Analysts expect Coca-Cola to report earnings per share (EPS) of 46 cents when the soft drink giant reports earnings before the opening bell on Tuesday, April 23. The stock has an elevated P/E ratio of 22.72 with a favorable dividend yield of 3.37%, according to Macrotrends.
The company continues to diversify away from sugary sodas. This includes waters, teas, coffees and energy drinks. There are several new flavors of coke targeted to the curious soft drink consumer. The Coke Zero Sugar brand has seen favorable demand in recent quarters. The earnings report released on Feb. 14 ended a six-quarter winning streak in terms of beating EPS estimates.
The daily chart for Coca-Cola
The daily chart for Coca-Cola shows that the stock had been above a “golden cross” from Aug. 13, 2018, to April 4, 2019. A “golden cross” occurs when the 50-day simple moving average moves above the 200-day simple moving average, indicating that higher prices lie ahead. When this signal is in play, the trading strategy is to buy weakness to the 200-day simple moving average, which was tested on Aug. 31 at $44.66, on Oct. 11 at $44.67 and on Feb. 14 at $46.22.
A positive reaction to earnings on Oct. 30 prompted strength to the all-time intraday high of $50.84 set on Nov. 20. This day was a downside “key reversal,” as the close was below the Nov. 19 low of $50.25.
The close of $47.35 on Dec. 31 was an important input to my proprietary analytics, and still on the playing field are a semiannual pivot at $46.28 and an annual risky level at $51.51. The close of $46.86 on March 29 was another key input to my analytics, and this resulted in a monthly pivot at $47.50 and a quarterly risky level at $48.74.

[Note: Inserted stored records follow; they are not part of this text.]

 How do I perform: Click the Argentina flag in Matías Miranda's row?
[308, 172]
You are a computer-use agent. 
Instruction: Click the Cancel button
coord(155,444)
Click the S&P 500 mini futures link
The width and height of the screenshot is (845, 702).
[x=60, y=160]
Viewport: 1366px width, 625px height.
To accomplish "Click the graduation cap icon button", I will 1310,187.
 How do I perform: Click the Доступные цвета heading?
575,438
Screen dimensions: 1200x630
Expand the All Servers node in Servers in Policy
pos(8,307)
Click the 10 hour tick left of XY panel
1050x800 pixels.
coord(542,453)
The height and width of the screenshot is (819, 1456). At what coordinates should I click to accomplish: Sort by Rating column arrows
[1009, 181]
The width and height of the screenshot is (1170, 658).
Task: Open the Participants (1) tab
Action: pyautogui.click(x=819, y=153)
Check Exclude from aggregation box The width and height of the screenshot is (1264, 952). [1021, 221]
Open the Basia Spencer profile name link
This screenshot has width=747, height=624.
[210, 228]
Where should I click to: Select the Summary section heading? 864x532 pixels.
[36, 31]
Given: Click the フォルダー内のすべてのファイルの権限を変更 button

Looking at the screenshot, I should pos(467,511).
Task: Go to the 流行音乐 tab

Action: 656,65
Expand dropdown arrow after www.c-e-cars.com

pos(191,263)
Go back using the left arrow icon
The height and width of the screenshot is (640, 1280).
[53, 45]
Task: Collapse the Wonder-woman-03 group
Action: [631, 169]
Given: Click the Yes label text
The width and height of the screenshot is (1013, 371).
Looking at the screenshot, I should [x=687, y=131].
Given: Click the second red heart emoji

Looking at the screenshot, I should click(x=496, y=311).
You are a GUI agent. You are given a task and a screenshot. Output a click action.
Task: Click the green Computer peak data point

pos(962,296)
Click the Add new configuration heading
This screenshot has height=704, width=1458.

The weekly chart for Coca-Cola
The weekly chart for Coca Cola is positive, with the stock above its five-week modified moving average at $46.77 and above its 200-week simple moving average, or “reversion to the mean,” at $44.21, last tested during the week of June 29, 2018, when the average was $43.13. The 12 x 3 x 3 weekly slow stochastic reading is projected to rise to 40.92 this week, up from 36.14 on April 18.
Trading strategy: Buy Coca-Cola stock on weakness to its semiannual value level at $46.28 and reduce holdings on strength to its quarterly risky level at $48.74 and to its annual risky level at $51.31.
How to use my value levels and risky levels: Value levels and risky levels are based upon the last nine weekly, monthly, quarterly, semiannual and annual closes. The first set of levels was based upon the closes on Dec. 31. The original semiannual and annual levels remain in play. The weekly level changes each week; the monthly level was changed at the end of January, February and March. The quarterly level was changed at the end of March.
My theory is that nine years of volatility between closes are enough to assume that all possible bullish or bearish events for the stock are factored in. To capture share price volatility, investors should buy shares on weakness to a value level and reduce holdings on strength to a risky level. A pivot is a value level or risky level that was violated within its time horizon. Pivots act as magnets that have a high probability of being tested again before their time horizon expires.
Disclosure: The author has no positions in any stocks mentioned and no plans to initiate any positions within the next 72 hours.